Your goal:
Reproduce each of the following entries line for line, with no changes to any character.

Excerpt from a dataset:
________________________________________

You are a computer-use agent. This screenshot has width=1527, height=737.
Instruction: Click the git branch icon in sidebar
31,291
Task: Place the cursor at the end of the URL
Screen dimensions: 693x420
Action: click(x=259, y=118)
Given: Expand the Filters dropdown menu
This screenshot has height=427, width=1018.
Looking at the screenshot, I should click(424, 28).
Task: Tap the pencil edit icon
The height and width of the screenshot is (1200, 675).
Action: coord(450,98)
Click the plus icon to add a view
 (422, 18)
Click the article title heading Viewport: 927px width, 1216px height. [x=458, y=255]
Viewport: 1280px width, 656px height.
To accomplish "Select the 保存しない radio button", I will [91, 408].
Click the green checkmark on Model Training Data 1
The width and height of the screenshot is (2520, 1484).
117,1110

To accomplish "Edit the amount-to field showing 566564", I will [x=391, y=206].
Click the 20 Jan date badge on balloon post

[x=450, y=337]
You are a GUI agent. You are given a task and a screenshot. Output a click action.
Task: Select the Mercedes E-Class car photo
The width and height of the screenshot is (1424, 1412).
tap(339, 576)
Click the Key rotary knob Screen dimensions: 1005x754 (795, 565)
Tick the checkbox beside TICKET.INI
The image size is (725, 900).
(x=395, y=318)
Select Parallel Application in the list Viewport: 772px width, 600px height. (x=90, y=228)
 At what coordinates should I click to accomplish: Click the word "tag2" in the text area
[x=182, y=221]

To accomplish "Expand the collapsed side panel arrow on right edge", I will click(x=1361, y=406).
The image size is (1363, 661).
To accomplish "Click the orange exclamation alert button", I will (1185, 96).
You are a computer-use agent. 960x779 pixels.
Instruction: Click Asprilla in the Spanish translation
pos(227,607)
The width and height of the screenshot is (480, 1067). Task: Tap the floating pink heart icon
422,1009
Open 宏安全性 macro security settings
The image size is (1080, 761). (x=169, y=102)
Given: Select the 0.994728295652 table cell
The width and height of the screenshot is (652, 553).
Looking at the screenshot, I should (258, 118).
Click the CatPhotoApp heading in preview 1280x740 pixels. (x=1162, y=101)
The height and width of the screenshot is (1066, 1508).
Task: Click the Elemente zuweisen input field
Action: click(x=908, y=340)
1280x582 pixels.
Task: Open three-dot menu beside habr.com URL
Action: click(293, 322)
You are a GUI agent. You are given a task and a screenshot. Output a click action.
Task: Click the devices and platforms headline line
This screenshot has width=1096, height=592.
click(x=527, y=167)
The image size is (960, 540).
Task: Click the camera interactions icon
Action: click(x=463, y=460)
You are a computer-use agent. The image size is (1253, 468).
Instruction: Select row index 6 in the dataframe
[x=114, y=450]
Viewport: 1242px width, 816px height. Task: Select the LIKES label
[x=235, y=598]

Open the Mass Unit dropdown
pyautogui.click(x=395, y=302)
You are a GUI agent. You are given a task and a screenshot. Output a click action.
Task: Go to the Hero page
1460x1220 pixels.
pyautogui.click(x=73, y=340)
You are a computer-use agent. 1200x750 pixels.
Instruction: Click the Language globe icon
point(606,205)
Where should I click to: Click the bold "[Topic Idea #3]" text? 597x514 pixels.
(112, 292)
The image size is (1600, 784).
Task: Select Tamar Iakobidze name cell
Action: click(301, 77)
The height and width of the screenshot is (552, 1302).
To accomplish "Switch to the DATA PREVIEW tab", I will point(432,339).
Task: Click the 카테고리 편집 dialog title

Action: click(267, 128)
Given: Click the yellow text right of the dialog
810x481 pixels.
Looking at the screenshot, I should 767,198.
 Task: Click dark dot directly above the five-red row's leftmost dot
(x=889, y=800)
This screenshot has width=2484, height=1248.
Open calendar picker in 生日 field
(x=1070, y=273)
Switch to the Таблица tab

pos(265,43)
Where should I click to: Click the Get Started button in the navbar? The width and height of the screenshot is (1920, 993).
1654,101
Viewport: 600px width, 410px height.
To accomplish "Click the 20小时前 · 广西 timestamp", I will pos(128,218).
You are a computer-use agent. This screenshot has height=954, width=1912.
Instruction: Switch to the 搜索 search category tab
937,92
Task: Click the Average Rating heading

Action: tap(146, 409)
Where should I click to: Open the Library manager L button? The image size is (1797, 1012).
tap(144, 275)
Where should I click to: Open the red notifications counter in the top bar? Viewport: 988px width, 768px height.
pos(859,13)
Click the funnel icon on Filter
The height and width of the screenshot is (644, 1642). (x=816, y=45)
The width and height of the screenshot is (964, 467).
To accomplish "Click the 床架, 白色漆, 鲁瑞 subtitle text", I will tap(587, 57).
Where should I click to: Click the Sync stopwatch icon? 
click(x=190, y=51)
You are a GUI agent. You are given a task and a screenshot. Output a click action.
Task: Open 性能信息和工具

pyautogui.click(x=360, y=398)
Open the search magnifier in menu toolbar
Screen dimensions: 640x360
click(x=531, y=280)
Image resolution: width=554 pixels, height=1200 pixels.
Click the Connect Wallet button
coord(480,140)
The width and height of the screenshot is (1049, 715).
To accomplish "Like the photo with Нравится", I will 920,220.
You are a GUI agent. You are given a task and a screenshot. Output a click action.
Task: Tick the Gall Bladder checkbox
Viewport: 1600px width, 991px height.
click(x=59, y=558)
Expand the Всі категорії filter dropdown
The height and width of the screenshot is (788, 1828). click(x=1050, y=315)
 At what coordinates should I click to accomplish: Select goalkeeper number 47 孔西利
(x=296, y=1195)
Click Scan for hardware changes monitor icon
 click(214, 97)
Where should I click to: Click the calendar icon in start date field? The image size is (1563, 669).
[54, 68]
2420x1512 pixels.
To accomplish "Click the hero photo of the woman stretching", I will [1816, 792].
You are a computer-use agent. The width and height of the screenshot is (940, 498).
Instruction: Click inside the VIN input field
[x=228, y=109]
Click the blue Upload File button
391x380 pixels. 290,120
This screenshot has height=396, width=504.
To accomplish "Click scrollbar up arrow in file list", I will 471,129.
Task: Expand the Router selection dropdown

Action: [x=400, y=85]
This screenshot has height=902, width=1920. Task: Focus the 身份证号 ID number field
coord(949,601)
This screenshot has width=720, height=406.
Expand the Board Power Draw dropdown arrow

________________________________________

Answer for this exercise:
You are a computer-use agent. This screenshot has width=1527, height=737.
Instruction: Click the git branch icon in sidebar
31,291
Task: Place the cursor at the end of the URL
Screen dimensions: 693x420
Action: click(x=259, y=118)
Given: Expand the Filters dropdown menu
This screenshot has height=427, width=1018.
Looking at the screenshot, I should click(424, 28).
Task: Tap the pencil edit icon
The height and width of the screenshot is (1200, 675).
Action: coord(450,98)
Click the plus icon to add a view
 (422, 18)
Click the article title heading Viewport: 927px width, 1216px height. [x=458, y=255]
Viewport: 1280px width, 656px height.
To accomplish "Select the 保存しない radio button", I will [91, 408].
Click the green checkmark on Model Training Data 1
The width and height of the screenshot is (2520, 1484).
117,1110

To accomplish "Edit the amount-to field showing 566564", I will [x=391, y=206].
Click the 20 Jan date badge on balloon post

[x=450, y=337]
You are a GUI agent. You are given a task and a screenshot. Output a click action.
Task: Select the Mercedes E-Class car photo
The width and height of the screenshot is (1424, 1412).
tap(339, 576)
Click the Key rotary knob Screen dimensions: 1005x754 (795, 565)
Tick the checkbox beside TICKET.INI
The image size is (725, 900).
(x=395, y=318)
Select Parallel Application in the list Viewport: 772px width, 600px height. (x=90, y=228)
 At what coordinates should I click to accomplish: Click the word "tag2" in the text area
[x=182, y=221]

To accomplish "Expand the collapsed side panel arrow on right edge", I will click(x=1361, y=406).
The image size is (1363, 661).
To accomplish "Click the orange exclamation alert button", I will (1185, 96).
You are a computer-use agent. 960x779 pixels.
Instruction: Click Asprilla in the Spanish translation
pos(227,607)
The width and height of the screenshot is (480, 1067). Task: Tap the floating pink heart icon
422,1009
Open 宏安全性 macro security settings
The image size is (1080, 761). (x=169, y=102)
Given: Select the 0.994728295652 table cell
The width and height of the screenshot is (652, 553).
Looking at the screenshot, I should (258, 118).
Click the CatPhotoApp heading in preview 1280x740 pixels. (x=1162, y=101)
The height and width of the screenshot is (1066, 1508).
Task: Click the Elemente zuweisen input field
Action: click(x=908, y=340)
1280x582 pixels.
Task: Open three-dot menu beside habr.com URL
Action: click(293, 322)
You are a GUI agent. You are given a task and a screenshot. Output a click action.
Task: Click the devices and platforms headline line
This screenshot has width=1096, height=592.
click(x=527, y=167)
The image size is (960, 540).
Task: Click the camera interactions icon
Action: click(x=463, y=460)
You are a computer-use agent. The image size is (1253, 468).
Instruction: Select row index 6 in the dataframe
[x=114, y=450]
Viewport: 1242px width, 816px height. Task: Select the LIKES label
[x=235, y=598]

Open the Mass Unit dropdown
pyautogui.click(x=395, y=302)
You are a GUI agent. You are given a task and a screenshot. Output a click action.
Task: Go to the Hero page
1460x1220 pixels.
pyautogui.click(x=73, y=340)
You are a computer-use agent. 1200x750 pixels.
Instruction: Click the Language globe icon
point(606,205)
Where should I click to: Click the bold "[Topic Idea #3]" text? 597x514 pixels.
(112, 292)
The image size is (1600, 784).
Task: Select Tamar Iakobidze name cell
Action: click(301, 77)
The height and width of the screenshot is (552, 1302).
To accomplish "Switch to the DATA PREVIEW tab", I will point(432,339).
Task: Click the 카테고리 편집 dialog title

Action: click(267, 128)
Given: Click the yellow text right of the dialog
810x481 pixels.
Looking at the screenshot, I should 767,198.
 Task: Click dark dot directly above the five-red row's leftmost dot
(x=889, y=800)
This screenshot has width=2484, height=1248.
Open calendar picker in 生日 field
(x=1070, y=273)
Switch to the Таблица tab

pos(265,43)
Where should I click to: Click the Get Started button in the navbar? The width and height of the screenshot is (1920, 993).
1654,101
Viewport: 600px width, 410px height.
To accomplish "Click the 20小时前 · 广西 timestamp", I will pos(128,218).
You are a computer-use agent. This screenshot has height=954, width=1912.
Instruction: Switch to the 搜索 search category tab
937,92
Task: Click the Average Rating heading

Action: tap(146, 409)
Where should I click to: Open the Library manager L button? The image size is (1797, 1012).
tap(144, 275)
Where should I click to: Open the red notifications counter in the top bar? Viewport: 988px width, 768px height.
pos(859,13)
Click the funnel icon on Filter
The height and width of the screenshot is (644, 1642). (x=816, y=45)
The width and height of the screenshot is (964, 467).
To accomplish "Click the 床架, 白色漆, 鲁瑞 subtitle text", I will tap(587, 57).
Where should I click to: Click the Sync stopwatch icon? 
click(x=190, y=51)
You are a GUI agent. You are given a task and a screenshot. Output a click action.
Task: Open 性能信息和工具

pyautogui.click(x=360, y=398)
Open the search magnifier in menu toolbar
Screen dimensions: 640x360
click(x=531, y=280)
Image resolution: width=554 pixels, height=1200 pixels.
Click the Connect Wallet button
coord(480,140)
The width and height of the screenshot is (1049, 715).
To accomplish "Like the photo with Нравится", I will 920,220.
You are a GUI agent. You are given a task and a screenshot. Output a click action.
Task: Tick the Gall Bladder checkbox
Viewport: 1600px width, 991px height.
click(x=59, y=558)
Expand the Всі категорії filter dropdown
The height and width of the screenshot is (788, 1828). click(x=1050, y=315)
 At what coordinates should I click to accomplish: Select goalkeeper number 47 孔西利
(x=296, y=1195)
Click Scan for hardware changes monitor icon
 click(214, 97)
Where should I click to: Click the calendar icon in start date field? The image size is (1563, 669).
[54, 68]
2420x1512 pixels.
To accomplish "Click the hero photo of the woman stretching", I will [1816, 792].
You are a computer-use agent. The width and height of the screenshot is (940, 498).
Instruction: Click inside the VIN input field
[x=228, y=109]
Click the blue Upload File button
391x380 pixels. 290,120
This screenshot has height=396, width=504.
To accomplish "Click scrollbar up arrow in file list", I will 471,129.
Task: Expand the Router selection dropdown

Action: [x=400, y=85]
This screenshot has height=902, width=1920. Task: Focus the 身份证号 ID number field
coord(949,601)
This screenshot has width=720, height=406.
Expand the Board Power Draw dropdown arrow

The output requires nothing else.